No lo haría. No le había pegado a una mujer en su vida... hasta esta noche. Y eso lo ponía furioso.
Ella corcoveó y, tras soltar una mano, intentó arrancarle los ojos. Rafe se apartó bruscamente y volvió a cogerle la mano, pero no antes de sentir la sangre correrle por el cuello.
—Esto está poniéndose demasiado pesado —dijo con voz crispada.
Podría estrangular sin problema a aquella pequeña gata... y disfrutar haciéndolo. Pero los dos sabían que él llevaba ventaja en todos los sentidos.
Ella no iba a darse por vencida. Sólo había una forma de someterla sin hacerle más daño del que ya le había hecho, y Rafe sabía exactamente qué hacer.
En un veloz movimiento le sujetó todo el cuerpo contra el suelo y lo prensó debajo del suyo; sus poderosos muslos presionaron hacia abajo, apretando los esbeltos y más pequeños muslos de ella. Su gran cuerpo cubría el pequeño cuerpo íntimamente; no corría ni un asomo de aire entre ellos.
Ella forcejeó con frenesí, pero Rafe era más grande, más fuerte y pesaba más; le podía desde todos los puntos de vista.
Se quedó tumbado encima de ella, sin moverse, dejando que su peso hiciera el trabajo y enviándole un silencioso mensaje: era su prisionera.
La cabeza de la joven no paraba de agitarse como loca. Él le cogió la cara entre las manos y se la mantuvo quieta. No se fiaba de que aquellos blancos dientes de perla se acercaran a su piel.
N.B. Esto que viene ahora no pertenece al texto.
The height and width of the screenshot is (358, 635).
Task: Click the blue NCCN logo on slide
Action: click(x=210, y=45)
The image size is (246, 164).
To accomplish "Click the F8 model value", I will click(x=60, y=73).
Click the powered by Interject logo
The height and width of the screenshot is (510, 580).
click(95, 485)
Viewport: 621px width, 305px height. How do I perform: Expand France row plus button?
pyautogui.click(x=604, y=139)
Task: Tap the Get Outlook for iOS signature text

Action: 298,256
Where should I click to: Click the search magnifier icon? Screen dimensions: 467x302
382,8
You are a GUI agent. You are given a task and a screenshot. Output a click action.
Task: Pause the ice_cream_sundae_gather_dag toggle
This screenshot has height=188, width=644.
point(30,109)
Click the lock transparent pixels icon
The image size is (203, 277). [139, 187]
Con los codos le sujetó los brazos. Ella forcejeó en vano y, al darse cuenta de que no podía hacer absolutamente nada, empezó a despotricar con un torrente de lo que Rafe imaginó que sería el más exquisito árabe barriobajero.
Esperó hasta que ella se quedó sin aliento, y entonces dijo:
—Vaya, qué desperdicio, ¿verdad? Yo no hablo árabe.
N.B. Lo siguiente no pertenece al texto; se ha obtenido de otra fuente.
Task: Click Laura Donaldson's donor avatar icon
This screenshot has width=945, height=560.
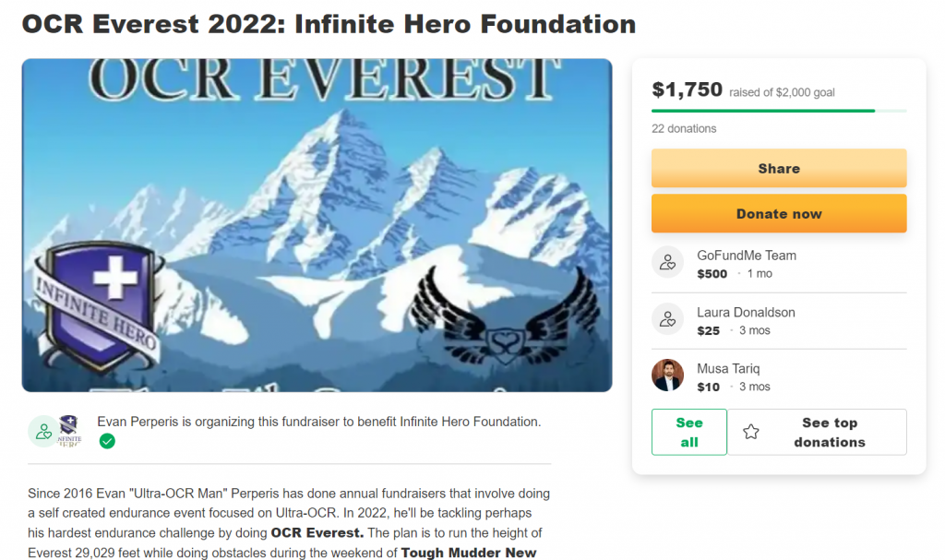Action: [667, 319]
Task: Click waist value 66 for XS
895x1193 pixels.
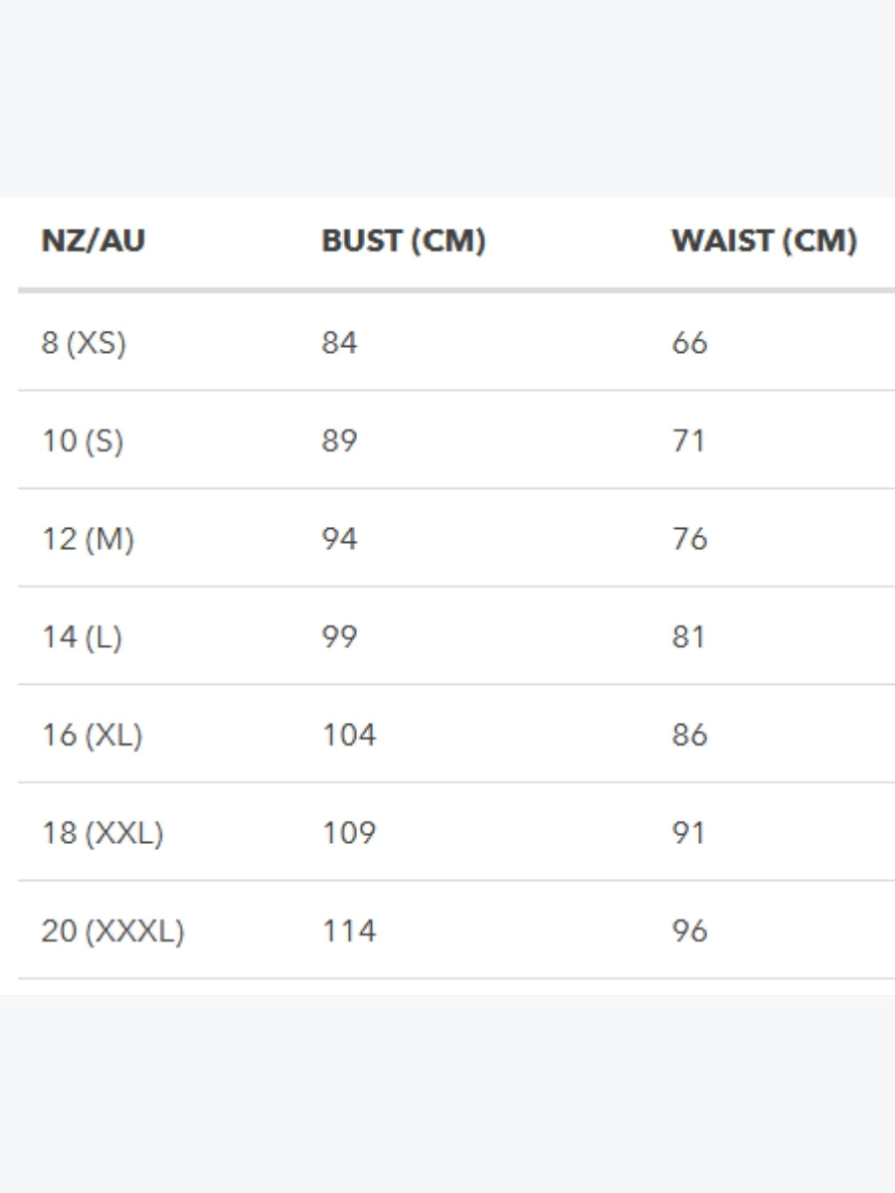Action: (689, 343)
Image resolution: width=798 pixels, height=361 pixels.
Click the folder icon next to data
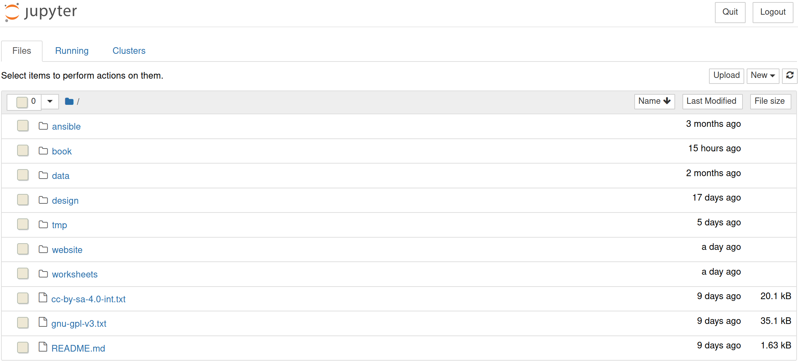click(43, 175)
Al instante ella se pasó al francés.
—Qué encantador —dijo él en tono coloquial—. De modo que sí que entiende usted el inglés...
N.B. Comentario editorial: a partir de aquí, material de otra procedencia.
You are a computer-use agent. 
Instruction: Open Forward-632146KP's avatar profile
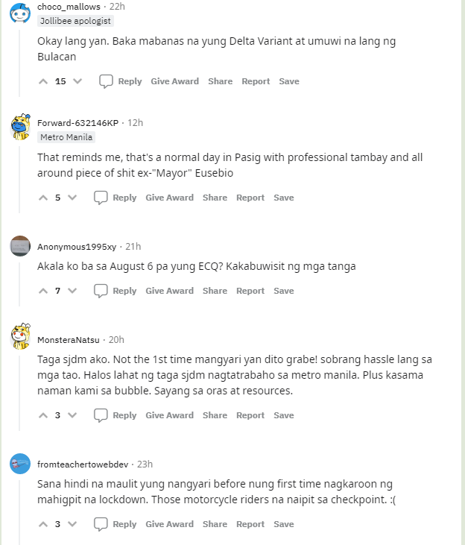(20, 126)
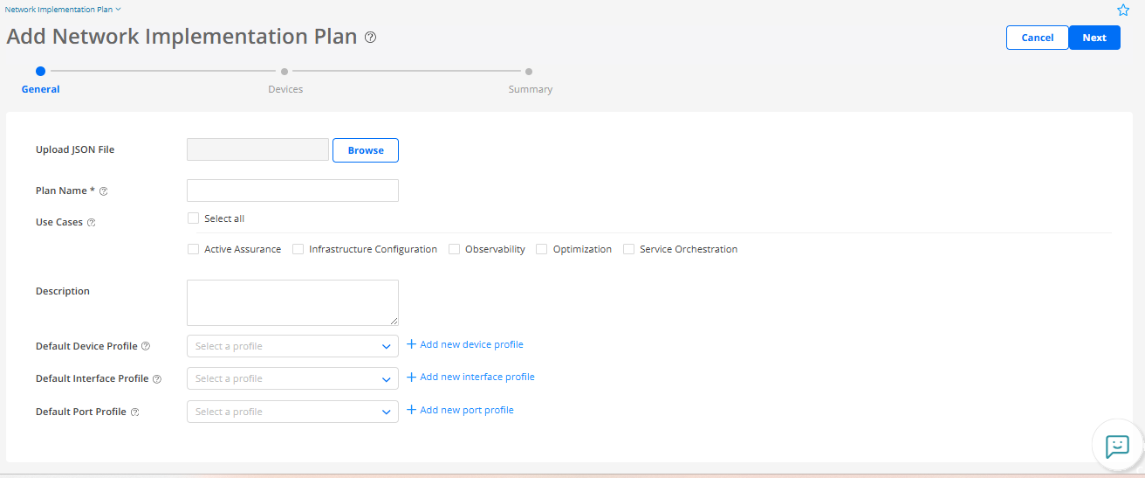Screen dimensions: 1145x478
Task: Toggle the Service Orchestration checkbox
Action: [x=628, y=249]
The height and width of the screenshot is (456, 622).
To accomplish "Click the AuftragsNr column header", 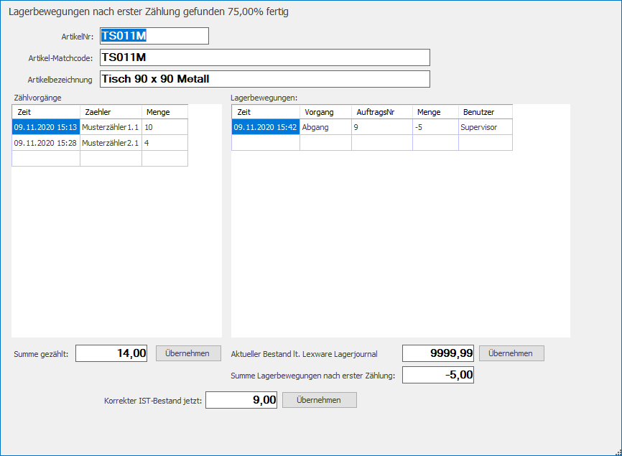I will coord(381,112).
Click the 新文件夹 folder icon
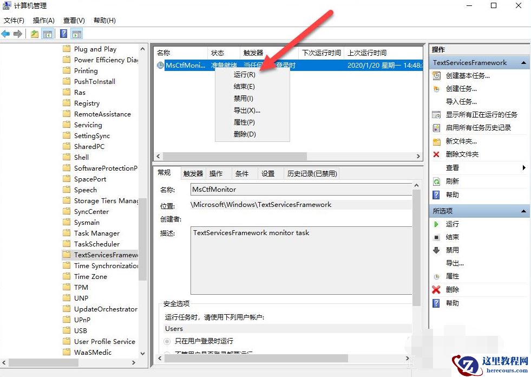The height and width of the screenshot is (377, 531). point(437,141)
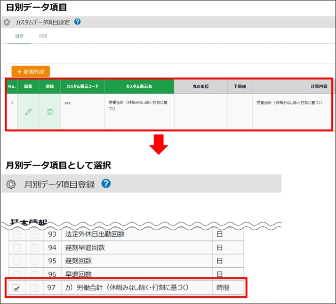Check the first checkbox for 遅刻早退回数
The height and width of the screenshot is (304, 336).
coord(17,248)
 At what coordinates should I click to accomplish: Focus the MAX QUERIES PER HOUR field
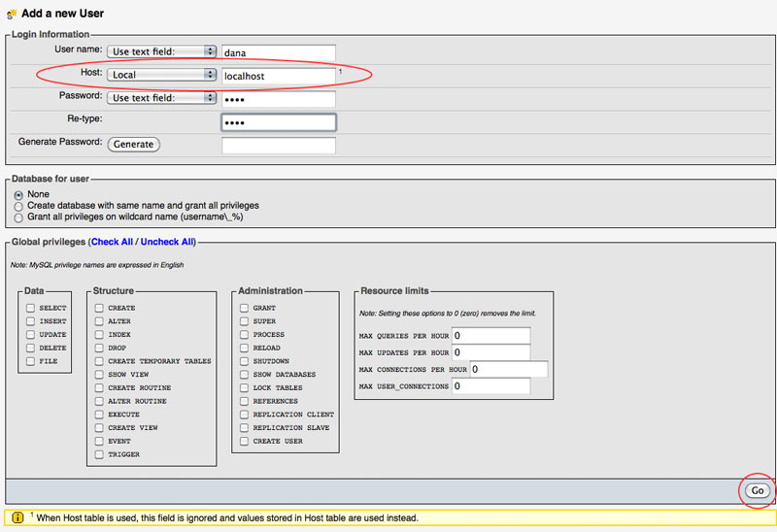pyautogui.click(x=490, y=335)
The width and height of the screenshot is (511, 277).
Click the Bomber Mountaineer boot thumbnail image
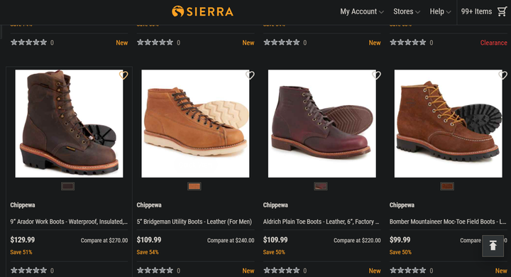point(448,124)
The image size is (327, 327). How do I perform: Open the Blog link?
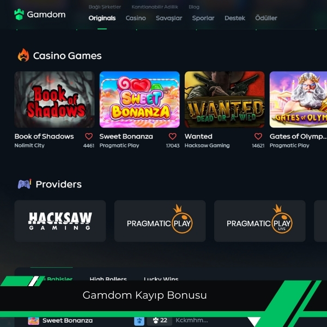pyautogui.click(x=194, y=7)
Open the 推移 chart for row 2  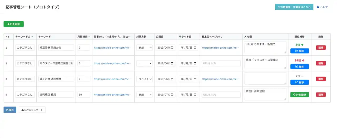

Deseó poder verle los ojos. La curva de su mejilla era muy bella, y Rafe veía lo suficiente como para saber que tenía la piel cubierta de barro. Aunque su tacto era de seda.
Ella intentó quitárselo de encima a fuerza de sacudidas, pero lo único que ocurrió fue que el cuerpo de él, consciente ya de tener un esbelto cuerpo femenino extremadamente cerca, respondió.
Rafe supo que ella lo sentía también. De repente se quedó quieta y lo llamó guarro pervertido, otra vez en francés.
Él soltó una risilla.
Ella se puso tensa.
—¿Es que no tiene vergüenza? —dijo en francés con voz crispada.
—La verdad es que no. Si le soy sincero, es que estoy encantado de que por ahí abajo todo parezca funcionar bien después del muy decidido ataque de usted a mi masculinidad.
—¿Ataque? —le espetó ella, enojada—. Mire quién fue a hablar.
Eso lo dijo en inglés.
Era el momento que él había estado esperando. Se movió e hizo que los cuerpos de ambos se movieran hasta quedar cara a cara.
—La señorita Alicia Cleeve, supongo.